● **TO DO**
Every line from the one with "Viewport: 868px width, 445px height." through the end of the entries below must be retyped exactly, and only those lines. The pictures are not part of the copy.

● **DATA TO USE**
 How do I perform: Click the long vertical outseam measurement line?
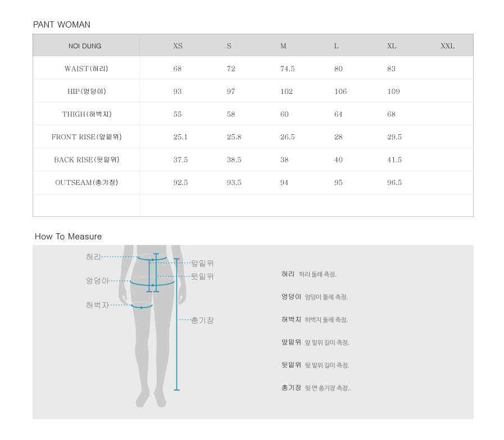[176, 324]
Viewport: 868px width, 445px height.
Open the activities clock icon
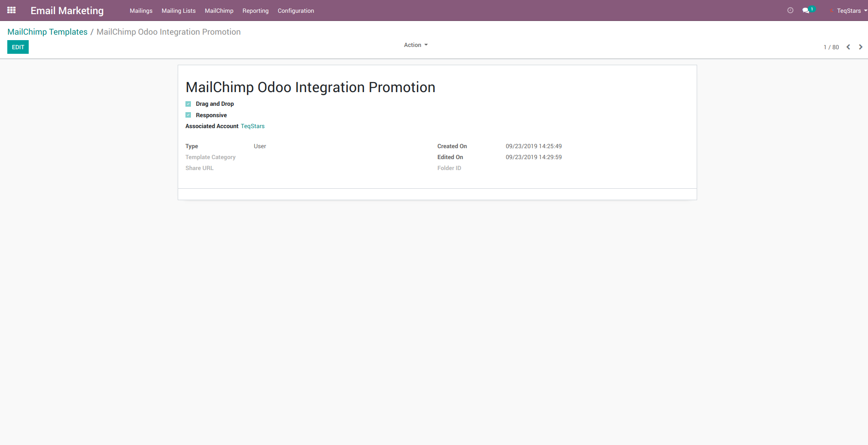point(790,10)
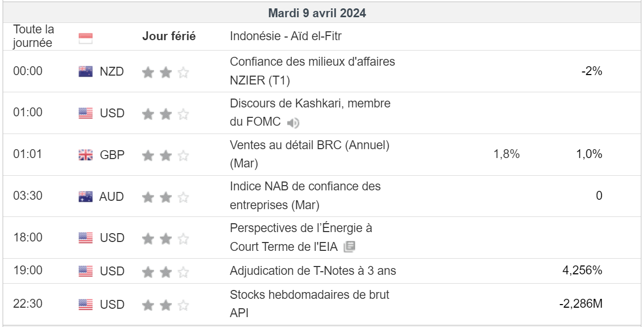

● **WRITTEN REPLY**
Viewport: 868px width, 445px height.
Open the activities clock icon
point(790,10)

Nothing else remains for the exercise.